Unistrut Corporation et al., Plaintiffs, Appellants, v. James F. Power et al., Defendants, Appellees.james F. Power et al., Defendants, Appellants, v. Unistrut Corporation et al., Plaintiffs, Appellees, 280 F.2d 18 (1st Cir. 1960)Annotate this Case
Cedric W. Porter, Boston, Mass., with whom Roscoe O. Bonisteel, Ann Arbor, Mich., Porter, Chittick, & Russell, Boston, Mass., and Bonisteel & Bonisteel, Ann Arbor, Mich., were on brief, for Unistrut Corp. et al.
Arthur D. Thomson, Boston, Mass., with whom Edward R. Bonitz, Belmont, Mass., was on brief, for James F. Power et al.
Before WOODBURY, Chief Judge, and HARTIGAN and ALDRICH, Circuit Judges.
ALDRICH, Circuit Judge.

▶ **Goal**
Carry on the Unistrut Corporation v. Power court opinion above, beginning after "ALDRICH, Circuit Judge."

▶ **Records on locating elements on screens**
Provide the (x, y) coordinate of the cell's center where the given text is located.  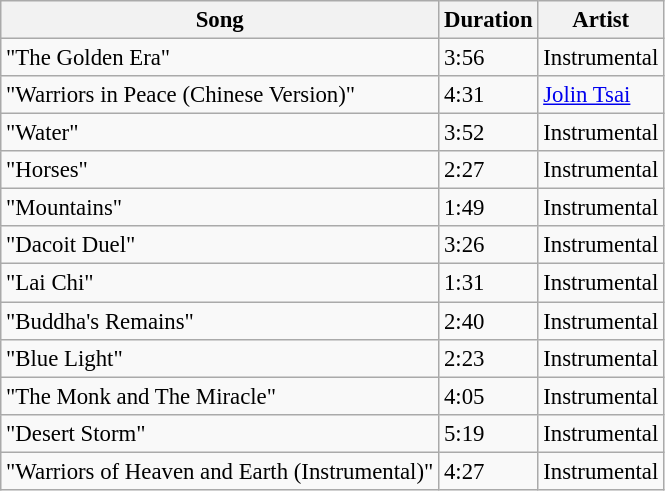
"Desert Storm" (220, 433)
5:19 (488, 433)
"The Golden Era" (220, 58)
2:23 (488, 358)
Duration (488, 20)
4:27 (488, 471)
"Mountains" (220, 208)
"Blue Light" (220, 358)
"Buddha's Remains" (220, 321)
"Lai Chi" (220, 283)
1:49 (488, 208)
3:56 (488, 58)
3:26 (488, 245)
4:05 (488, 396)
"The Monk and The Miracle" (220, 396)
3:52 (488, 133)
"Dacoit Duel" (220, 245)
2:40 (488, 321)
"Water" (220, 133)
Artist (601, 20)
"Warriors in Peace (Chinese Version)" (220, 95)
4:31 (488, 95)
1:31 (488, 283)
2:27 (488, 170)
"Warriors of Heaven and Earth (Instrumental)" (220, 471)
Song (220, 20)
"Horses" (220, 170)
Jolin Tsai (601, 95)
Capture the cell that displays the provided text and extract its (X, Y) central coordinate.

▶ **Reply to the task**
This is a diversity action brought by Unistrut Corporation, hereinafter called plaintiff, a Michigan corporation, and its principal officer, Charles W. Attwood. The defendants are James F. Power, a citizen of Massachusetts, hereinafter called defendant, and Power Products Company, Inc., his New England distributor. The complaint charges (1) unfair competition; (2) infringement of Patent No. 2,345,650, issued to Attwood on April 4, 1944, and Attwood Patent No. 2,696,139, issued December 7, 1954; (3) trade-mark infringement of plaintiff's Unistrut trade-mark by defendant's trade-mark Power-Strut; (4) copyright infringement of two of plaintiff's catalogs; and (5) breach of contract by defendant's continued use of the term Unistrut after his distributorship had been terminated by the plaintiff. The district court found for the plaintiffs with respect to unfair competition, infringement of the '650 patent and of one catalog, and breach of the distributorship contract, and for the defendants on the other issues. It entered an injunction, and reserved the question of damages. Plaintiffs appeal because of dissatisfaction with the scope of the injunction with respect to unfair competition, and for failure of the court to find for them on, and thus include provisions respecting, the other issues. Defendants have filed a cross-appeal as to the '650 patent and the violation of the distributorship agreement, and also from an order awarding costs and counsel fees to the plaintiffs.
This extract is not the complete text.